A researcher from the New York Institute of Technology College of Osteopathic Medicine got a grant from the National Institutes of Health to study how certain brain cells respond to chronic stress. The project is expected to receive $ 1.6 million over five years and could help identify breakthrough treatments for clinical depression, which affects more than 260 million people worldwide.
Dopamine, often referred to as a “motivator molecule,” is released from nerve cells when the brain anticipates a certain reward, signaling it to behaviors that ensure a pleasurable experience or prevent damage.
When the brain associates a behavior with this reward, dopamine is also released in future scenarios, reinforcing the behavior.
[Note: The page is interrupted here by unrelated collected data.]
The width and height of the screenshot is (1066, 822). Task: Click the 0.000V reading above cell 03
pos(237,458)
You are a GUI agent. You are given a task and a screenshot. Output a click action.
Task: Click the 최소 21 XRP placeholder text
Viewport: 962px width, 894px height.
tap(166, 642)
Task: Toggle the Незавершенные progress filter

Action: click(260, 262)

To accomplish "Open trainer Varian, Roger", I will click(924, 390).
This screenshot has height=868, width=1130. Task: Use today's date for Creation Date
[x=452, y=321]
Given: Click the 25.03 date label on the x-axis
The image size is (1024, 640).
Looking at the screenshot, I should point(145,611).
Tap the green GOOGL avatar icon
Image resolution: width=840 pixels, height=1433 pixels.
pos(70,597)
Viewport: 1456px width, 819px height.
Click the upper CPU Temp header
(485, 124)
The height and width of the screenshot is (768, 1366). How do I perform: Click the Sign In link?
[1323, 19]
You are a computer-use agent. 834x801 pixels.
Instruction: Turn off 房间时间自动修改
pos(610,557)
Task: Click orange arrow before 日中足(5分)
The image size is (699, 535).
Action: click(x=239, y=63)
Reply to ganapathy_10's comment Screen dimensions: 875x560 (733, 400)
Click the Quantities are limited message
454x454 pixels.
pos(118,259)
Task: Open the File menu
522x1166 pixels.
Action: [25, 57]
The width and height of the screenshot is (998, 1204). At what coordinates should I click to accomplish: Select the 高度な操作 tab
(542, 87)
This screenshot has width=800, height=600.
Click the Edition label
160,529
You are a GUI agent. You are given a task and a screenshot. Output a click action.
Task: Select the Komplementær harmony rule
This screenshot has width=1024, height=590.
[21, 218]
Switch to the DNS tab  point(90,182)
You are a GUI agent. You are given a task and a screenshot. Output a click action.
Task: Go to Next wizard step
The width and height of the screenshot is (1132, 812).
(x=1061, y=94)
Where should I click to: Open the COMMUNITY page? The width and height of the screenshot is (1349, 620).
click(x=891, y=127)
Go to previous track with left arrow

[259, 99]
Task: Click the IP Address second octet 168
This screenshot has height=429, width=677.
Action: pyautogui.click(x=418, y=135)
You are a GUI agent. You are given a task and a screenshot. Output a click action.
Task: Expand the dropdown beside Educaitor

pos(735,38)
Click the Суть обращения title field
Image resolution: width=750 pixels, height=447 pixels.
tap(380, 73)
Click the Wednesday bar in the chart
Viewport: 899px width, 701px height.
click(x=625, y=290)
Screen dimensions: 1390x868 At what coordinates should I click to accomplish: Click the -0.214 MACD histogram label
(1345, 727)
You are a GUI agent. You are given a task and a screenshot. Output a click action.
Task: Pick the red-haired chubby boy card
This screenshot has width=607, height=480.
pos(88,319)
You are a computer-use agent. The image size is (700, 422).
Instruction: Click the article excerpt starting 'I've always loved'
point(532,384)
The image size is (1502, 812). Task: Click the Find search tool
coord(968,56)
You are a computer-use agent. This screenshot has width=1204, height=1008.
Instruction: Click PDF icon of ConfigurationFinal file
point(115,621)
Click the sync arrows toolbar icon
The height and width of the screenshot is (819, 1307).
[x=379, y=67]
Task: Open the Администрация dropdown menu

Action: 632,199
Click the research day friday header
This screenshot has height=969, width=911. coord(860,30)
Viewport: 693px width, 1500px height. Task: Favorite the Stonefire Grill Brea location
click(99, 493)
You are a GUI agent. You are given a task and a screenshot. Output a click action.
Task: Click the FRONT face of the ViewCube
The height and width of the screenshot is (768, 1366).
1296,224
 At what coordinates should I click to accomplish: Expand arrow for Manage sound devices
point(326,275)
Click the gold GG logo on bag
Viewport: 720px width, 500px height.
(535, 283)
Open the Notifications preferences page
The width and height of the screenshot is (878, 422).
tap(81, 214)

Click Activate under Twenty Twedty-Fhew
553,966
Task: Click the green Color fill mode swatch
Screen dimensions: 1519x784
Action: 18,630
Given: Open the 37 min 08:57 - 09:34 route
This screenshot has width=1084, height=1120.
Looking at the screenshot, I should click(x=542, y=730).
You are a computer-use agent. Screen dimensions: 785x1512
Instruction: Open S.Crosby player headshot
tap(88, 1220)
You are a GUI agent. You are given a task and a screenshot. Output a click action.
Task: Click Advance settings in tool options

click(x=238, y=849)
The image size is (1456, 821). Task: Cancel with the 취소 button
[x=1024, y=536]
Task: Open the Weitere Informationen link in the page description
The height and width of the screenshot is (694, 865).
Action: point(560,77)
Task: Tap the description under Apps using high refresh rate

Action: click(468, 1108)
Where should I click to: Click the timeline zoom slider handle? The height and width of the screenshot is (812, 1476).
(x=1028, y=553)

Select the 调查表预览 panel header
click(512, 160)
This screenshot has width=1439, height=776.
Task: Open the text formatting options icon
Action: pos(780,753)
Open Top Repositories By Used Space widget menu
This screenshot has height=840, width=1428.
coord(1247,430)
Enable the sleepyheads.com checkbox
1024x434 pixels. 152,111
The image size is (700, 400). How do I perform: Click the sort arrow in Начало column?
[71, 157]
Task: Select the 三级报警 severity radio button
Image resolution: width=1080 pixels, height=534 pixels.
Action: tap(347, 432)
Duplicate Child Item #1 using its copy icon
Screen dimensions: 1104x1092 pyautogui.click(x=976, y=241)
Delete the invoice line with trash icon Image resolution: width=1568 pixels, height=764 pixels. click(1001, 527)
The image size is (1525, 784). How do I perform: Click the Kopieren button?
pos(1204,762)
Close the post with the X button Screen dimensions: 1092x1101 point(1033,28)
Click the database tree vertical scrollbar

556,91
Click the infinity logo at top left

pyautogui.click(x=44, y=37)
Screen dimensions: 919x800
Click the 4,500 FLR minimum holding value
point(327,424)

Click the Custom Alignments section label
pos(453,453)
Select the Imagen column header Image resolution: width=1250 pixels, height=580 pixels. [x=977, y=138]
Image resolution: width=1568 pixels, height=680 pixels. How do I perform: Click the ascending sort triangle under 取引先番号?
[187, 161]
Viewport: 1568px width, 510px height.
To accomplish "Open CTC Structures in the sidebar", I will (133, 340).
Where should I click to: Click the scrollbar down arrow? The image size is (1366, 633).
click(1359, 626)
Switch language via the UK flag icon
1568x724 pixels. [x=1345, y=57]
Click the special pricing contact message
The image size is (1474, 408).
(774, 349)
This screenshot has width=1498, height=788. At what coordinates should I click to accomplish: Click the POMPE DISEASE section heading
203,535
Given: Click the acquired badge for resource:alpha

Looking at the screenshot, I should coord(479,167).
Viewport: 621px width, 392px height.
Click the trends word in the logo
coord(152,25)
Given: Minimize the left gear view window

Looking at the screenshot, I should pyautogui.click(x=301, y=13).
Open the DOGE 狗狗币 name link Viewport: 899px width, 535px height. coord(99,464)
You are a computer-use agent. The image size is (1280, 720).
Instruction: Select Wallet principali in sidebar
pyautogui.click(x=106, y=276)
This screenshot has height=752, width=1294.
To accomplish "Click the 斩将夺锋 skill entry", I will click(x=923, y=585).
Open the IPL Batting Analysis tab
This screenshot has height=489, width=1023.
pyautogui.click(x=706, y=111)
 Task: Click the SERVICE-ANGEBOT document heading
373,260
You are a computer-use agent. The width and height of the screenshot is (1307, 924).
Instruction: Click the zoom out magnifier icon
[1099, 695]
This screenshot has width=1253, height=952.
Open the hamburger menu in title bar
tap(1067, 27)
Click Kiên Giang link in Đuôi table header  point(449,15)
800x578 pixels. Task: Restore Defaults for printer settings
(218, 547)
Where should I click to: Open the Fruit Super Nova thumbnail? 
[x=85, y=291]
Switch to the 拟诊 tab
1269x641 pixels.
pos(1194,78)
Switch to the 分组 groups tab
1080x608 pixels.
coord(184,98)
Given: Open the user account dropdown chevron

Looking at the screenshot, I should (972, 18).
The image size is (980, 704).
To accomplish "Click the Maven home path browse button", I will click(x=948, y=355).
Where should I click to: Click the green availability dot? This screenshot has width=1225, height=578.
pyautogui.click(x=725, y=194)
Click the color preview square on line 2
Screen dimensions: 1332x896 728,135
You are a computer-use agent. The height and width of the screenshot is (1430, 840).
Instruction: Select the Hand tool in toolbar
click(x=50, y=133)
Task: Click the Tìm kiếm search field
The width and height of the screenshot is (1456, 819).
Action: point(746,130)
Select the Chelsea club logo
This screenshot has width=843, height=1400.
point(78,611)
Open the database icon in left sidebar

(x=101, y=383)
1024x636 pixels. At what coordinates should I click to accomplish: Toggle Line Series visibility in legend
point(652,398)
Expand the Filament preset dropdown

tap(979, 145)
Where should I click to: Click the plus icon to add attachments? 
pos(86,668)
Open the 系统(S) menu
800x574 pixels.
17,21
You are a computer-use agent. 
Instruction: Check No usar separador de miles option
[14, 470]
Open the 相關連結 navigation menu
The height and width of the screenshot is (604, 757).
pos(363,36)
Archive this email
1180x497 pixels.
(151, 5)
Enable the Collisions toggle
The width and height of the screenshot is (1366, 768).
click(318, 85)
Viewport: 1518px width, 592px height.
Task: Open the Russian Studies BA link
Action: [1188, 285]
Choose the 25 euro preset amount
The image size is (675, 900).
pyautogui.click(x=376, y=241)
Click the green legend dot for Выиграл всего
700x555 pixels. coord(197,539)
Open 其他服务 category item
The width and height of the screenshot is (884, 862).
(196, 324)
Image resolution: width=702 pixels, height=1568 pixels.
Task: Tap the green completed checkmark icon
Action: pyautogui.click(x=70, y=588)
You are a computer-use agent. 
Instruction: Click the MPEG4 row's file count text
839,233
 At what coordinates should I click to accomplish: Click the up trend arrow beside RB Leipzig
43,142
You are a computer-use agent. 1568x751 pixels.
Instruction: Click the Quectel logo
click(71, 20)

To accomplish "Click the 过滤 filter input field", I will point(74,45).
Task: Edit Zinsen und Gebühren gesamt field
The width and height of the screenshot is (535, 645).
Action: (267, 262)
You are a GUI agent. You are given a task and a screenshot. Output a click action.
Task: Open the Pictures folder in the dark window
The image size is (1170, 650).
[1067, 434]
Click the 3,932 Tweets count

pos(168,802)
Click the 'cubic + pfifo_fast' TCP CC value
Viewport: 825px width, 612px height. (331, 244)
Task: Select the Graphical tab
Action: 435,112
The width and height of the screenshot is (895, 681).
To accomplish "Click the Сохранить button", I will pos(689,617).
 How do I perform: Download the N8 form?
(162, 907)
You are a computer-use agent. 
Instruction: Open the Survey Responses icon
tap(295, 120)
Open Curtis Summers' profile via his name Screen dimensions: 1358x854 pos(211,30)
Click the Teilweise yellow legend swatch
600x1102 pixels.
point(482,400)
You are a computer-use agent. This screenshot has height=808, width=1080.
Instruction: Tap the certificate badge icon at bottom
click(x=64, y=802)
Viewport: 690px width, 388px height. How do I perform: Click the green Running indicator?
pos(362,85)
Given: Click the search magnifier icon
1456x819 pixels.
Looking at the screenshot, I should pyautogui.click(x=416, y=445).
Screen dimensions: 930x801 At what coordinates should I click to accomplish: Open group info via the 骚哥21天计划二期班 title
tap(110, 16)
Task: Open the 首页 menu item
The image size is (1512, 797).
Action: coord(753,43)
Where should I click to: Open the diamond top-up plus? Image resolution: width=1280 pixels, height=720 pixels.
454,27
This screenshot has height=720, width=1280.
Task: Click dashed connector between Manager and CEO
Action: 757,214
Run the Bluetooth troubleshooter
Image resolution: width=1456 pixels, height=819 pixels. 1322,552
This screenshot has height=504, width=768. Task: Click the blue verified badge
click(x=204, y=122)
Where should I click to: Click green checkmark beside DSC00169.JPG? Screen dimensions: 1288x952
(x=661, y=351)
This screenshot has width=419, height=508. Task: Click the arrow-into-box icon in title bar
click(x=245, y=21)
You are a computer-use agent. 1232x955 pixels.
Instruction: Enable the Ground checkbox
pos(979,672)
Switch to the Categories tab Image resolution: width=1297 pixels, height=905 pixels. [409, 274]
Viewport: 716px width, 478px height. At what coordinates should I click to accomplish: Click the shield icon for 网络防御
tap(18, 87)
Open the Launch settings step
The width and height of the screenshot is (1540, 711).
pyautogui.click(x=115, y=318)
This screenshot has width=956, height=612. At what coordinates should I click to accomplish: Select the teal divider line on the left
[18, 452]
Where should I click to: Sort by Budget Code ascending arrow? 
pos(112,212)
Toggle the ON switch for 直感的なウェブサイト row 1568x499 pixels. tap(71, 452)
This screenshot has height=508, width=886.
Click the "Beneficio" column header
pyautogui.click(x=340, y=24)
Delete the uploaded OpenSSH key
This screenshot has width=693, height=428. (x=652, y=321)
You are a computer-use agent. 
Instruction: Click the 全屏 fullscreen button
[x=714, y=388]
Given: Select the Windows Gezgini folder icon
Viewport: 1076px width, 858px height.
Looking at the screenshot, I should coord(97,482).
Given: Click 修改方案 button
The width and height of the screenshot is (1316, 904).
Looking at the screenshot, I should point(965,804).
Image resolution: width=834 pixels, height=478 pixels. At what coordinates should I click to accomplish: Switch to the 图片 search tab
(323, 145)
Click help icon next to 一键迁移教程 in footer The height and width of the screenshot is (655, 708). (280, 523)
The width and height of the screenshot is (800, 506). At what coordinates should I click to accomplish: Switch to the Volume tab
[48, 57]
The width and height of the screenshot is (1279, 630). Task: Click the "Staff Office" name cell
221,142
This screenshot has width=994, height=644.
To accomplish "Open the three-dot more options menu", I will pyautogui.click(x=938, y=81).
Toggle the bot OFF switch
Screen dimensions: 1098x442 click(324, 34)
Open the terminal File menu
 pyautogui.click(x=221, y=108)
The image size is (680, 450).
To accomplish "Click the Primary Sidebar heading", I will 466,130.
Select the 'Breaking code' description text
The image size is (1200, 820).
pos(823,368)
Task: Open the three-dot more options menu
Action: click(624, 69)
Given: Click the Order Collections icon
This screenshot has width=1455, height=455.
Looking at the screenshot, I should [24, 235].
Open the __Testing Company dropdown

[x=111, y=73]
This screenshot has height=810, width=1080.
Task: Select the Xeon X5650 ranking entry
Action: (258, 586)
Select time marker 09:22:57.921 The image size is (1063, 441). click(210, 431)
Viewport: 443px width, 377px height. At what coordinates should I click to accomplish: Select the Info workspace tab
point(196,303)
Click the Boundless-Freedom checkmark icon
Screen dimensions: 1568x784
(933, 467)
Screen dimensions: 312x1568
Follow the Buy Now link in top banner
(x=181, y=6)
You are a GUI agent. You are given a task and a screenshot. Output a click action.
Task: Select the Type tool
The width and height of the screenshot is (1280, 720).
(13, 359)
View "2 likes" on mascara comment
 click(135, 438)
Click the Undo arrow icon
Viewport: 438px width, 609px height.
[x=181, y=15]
This cycle of habit formation, known as the reward system, motivated prehistoric humans to perform activities that met their daily needs, such as finding food.
Today, dopamine signaling is often suppressed in patients with clinical depression, suggesting that dopamine imbalance is causing certain behavioral symptoms, including lack of motivation. However, little is known about how the brain regulates dopamine.
Now, a research team led by Weikang Cai, assistant professor of biomedical sciences at NYITCOM, argues that brain cells called astrocytes play a key role in regulating dopamine.
Cai and his team theorize that astrocytes release the adenosine triphosphate molecule, which transmits messages to nerve cells, improving dopamine production. During stressful situations, this astrocyte-nerve cell communication can be lost, inhibiting dopamine production and contributing to the development of major depressive disorders.
If this theory is true, the results could help identify new treatments for these conditions. Interestingly, Cai has previously shown that insulin stimulates astrocytes to release ATP, an act often altered in diabetic patients. As a result, this new study may also explain why these patients are prone to depression.
Joined by NYITCOM’s Randy Stout, assistant professor of biomedical sciences, and Emmanuel Pothos, associate professor at Tufts Medical School, Cai will test the theory in mice with astrocytes unable to release ATP. The team will monitor correlations between ATP levels and dopamine signaling, as mice experience mild, but aversive and unpredictable environmental stressors, such as abnormal lighting and background noise.
The researchers will also observe whether the mice display a lack of motivation when astrocytes cannot initiate the process that ultimately enhances the release of dopamine. In other words, the behavior of animals will likely mirror that of humans with clinical depression.
“We hope that these studies will provide new insight into the neural processes that contribute to major depressive disorders, as well as identify new therapeutic treatments to help prevent and treat clinical depression,” says Cai. “Identifying new treatments is particularly important because not all available drugs are effective for patients with depression, despite the prevalence of the disease and its enormous social and economic burden.”